Alzheimer’s Aβ42 and Aβ40 form mixed oligomers with direct molecular interactions

Formation of Aβ oligomers and fibrils plays a central role in the pathogenesis of Alzheimer’s disease. There are two major forms of Aβ in the brain: Aβ42 and Aβ40. Aβ42 is the major component of the amyloid plaques, but the overall abundance of Aβ40 is several times that of Aβ42. In vitro experiments show that Aβ42 and Aβ40 affect each other’s aggregation. In mouse models of Alzheimer’s disease, overexpression of Aβ40 has been shown to reduce the plaque pathology, suggesting that Aβ42 and Aβ40 also interact in vivo. Here we address the question of whether Aβ42 and Aβ40 interact with each other in the formation of oligomers using electron paramagnetic resonance (EPR) spectroscopy. When the Aβ42 oligomers were formed using only spin-labeled Aβ42, the dipolar interaction between spin labels that are within 20 Å range broadened the EPR spectrum and reduced its amplitude. Oligomers formed with a mixture of spin-labeled Aβ42 and wild-type Aβ42 gave an EPR spectrum with higher amplitude due to weakened spin-spin interactions, suggesting molecular mixing of labeled and wild-type Aβ42. When spin-labeled Aβ42 and wild-type Aβ40 were mixed to form oligomers, the resulting EPR spectrum also showed reduced amplitude, suggesting that wild-type Aβ40 can also form oligomers with spin-labeled Aβ42. Therefore, our results suggest that Aβ42 and Aβ40 form mixed oligomers with direct molecular interactions.

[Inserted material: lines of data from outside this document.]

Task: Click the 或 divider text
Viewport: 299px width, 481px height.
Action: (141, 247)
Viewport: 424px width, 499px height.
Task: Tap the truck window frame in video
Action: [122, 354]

Our results point to the importance of investigating Aβ42-Aβ40 interactions in the brain for a complete understanding of Alzheimer’s pathogenesis and therapeutic interventions. [Display omitted] •Aβ aggregation underlies the pathogenesis of Alzheimer’s disease.•Aβ has two main isoforms: Aβ42 and Aβ40.•Aβ42 is the main component in amyloid plaques, but Aβ40 is more abundant.•EPR studies show Aβ42 and Aβ40 interact with each other in oligomers.•Future studies should have a focus on Aβ composition of in vivo oligomers.